### Challenge:
Please put the items below into a JSON list of strings, one string per line, leaving out any blank lines.
— BEGIN —
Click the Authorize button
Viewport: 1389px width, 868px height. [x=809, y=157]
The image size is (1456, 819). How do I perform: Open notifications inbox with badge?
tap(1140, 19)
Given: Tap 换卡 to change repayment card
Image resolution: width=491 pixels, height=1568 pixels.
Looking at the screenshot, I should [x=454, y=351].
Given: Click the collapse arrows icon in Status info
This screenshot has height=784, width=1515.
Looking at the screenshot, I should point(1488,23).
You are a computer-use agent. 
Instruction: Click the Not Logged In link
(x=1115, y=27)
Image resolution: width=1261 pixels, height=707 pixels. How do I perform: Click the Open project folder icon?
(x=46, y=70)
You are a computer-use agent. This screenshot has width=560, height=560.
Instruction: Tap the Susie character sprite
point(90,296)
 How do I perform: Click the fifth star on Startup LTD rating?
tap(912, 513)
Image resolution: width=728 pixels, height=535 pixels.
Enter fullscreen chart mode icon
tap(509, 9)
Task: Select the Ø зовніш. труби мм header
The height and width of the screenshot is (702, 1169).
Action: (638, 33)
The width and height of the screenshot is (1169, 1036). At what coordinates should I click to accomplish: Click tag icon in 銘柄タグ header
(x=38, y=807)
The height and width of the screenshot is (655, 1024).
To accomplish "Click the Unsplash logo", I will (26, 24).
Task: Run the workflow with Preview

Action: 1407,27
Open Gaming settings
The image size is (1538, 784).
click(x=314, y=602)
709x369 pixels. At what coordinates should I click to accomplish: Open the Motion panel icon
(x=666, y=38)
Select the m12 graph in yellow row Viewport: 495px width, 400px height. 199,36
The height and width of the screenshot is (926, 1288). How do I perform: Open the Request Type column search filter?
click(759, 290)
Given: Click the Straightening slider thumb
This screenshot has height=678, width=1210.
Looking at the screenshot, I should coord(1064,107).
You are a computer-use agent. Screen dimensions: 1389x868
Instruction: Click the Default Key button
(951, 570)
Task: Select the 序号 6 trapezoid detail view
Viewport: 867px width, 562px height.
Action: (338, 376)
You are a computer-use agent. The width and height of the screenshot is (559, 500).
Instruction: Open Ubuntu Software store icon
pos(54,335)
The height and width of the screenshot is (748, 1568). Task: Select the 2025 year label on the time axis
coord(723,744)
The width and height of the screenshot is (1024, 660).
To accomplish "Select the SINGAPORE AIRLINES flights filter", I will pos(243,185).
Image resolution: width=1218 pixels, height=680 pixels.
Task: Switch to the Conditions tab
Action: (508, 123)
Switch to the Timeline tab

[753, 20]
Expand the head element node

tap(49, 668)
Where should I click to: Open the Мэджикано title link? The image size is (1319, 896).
— END —
### Response below:
[
  "Click the Authorize button",
  "Viewport: 1389px width, 868px height. [x=809, y=157]",
  "The image size is (1456, 819). How do I perform: Open notifications inbox with badge?",
  "tap(1140, 19)",
  "Given: Tap 换卡 to change repayment card",
  "Image resolution: width=491 pixels, height=1568 pixels.",
  "Looking at the screenshot, I should [x=454, y=351].",
  "Given: Click the collapse arrows icon in Status info",
  "This screenshot has height=784, width=1515.",
  "Looking at the screenshot, I should point(1488,23).",
  "You are a computer-use agent. ",
  "Instruction: Click the Not Logged In link",
  "(x=1115, y=27)",
  "Image resolution: width=1261 pixels, height=707 pixels. How do I perform: Click the Open project folder icon?",
  "(x=46, y=70)",
  "You are a computer-use agent. This screenshot has width=560, height=560.",
  "Instruction: Tap the Susie character sprite",
  "point(90,296)",
  " How do I perform: Click the fifth star on Startup LTD rating?",
  "tap(912, 513)",
  "Image resolution: width=728 pixels, height=535 pixels.",
  "Enter fullscreen chart mode icon",
  "tap(509, 9)",
  "Task: Select the Ø зовніш. труби мм header",
  "The height and width of the screenshot is (702, 1169).",
  "Action: (638, 33)",
  "The width and height of the screenshot is (1169, 1036). At what coordinates should I click to accomplish: Click tag icon in 銘柄タグ header",
  "(x=38, y=807)",
  "The height and width of the screenshot is (655, 1024).",
  "To accomplish \"Click the Unsplash logo\", I will (26, 24).",
  "Task: Run the workflow with Preview",
  "Action: 1407,27",
  "Open Gaming settings",
  "The image size is (1538, 784).",
  "click(x=314, y=602)",
  "709x369 pixels. At what coordinates should I click to accomplish: Open the Motion panel icon",
  "(x=666, y=38)",
  "Select the m12 graph in yellow row Viewport: 495px width, 400px height. 199,36",
  "The height and width of the screenshot is (926, 1288). How do I perform: Open the Request Type column search filter?",
  "click(759, 290)",
  "Given: Click the Straightening slider thumb",
  "This screenshot has height=678, width=1210.",
  "Looking at the screenshot, I should coord(1064,107).",
  "You are a computer-use agent. Screen dimensions: 1389x868",
  "Instruction: Click the Default Key button",
  "(951, 570)",
  "Task: Select the 序号 6 trapezoid detail view",
  "Viewport: 867px width, 562px height.",
  "Action: (338, 376)",
  "You are a computer-use agent. The width and height of the screenshot is (559, 500).",
  "Instruction: Open Ubuntu Software store icon",
  "pos(54,335)",
  "The height and width of the screenshot is (748, 1568). Task: Select the 2025 year label on the time axis",
  "coord(723,744)",
  "The width and height of the screenshot is (1024, 660).",
  "To accomplish \"Select the SINGAPORE AIRLINES flights filter\", I will pos(243,185).",
  "Image resolution: width=1218 pixels, height=680 pixels.",
  "Task: Switch to the Conditions tab",
  "Action: (508, 123)",
  "Switch to the Timeline tab",
  "[753, 20]",
  "Expand the head element node",
  "tap(49, 668)",
  "Where should I click to: Open the Мэджикано title link? The image size is (1319, 896)."
]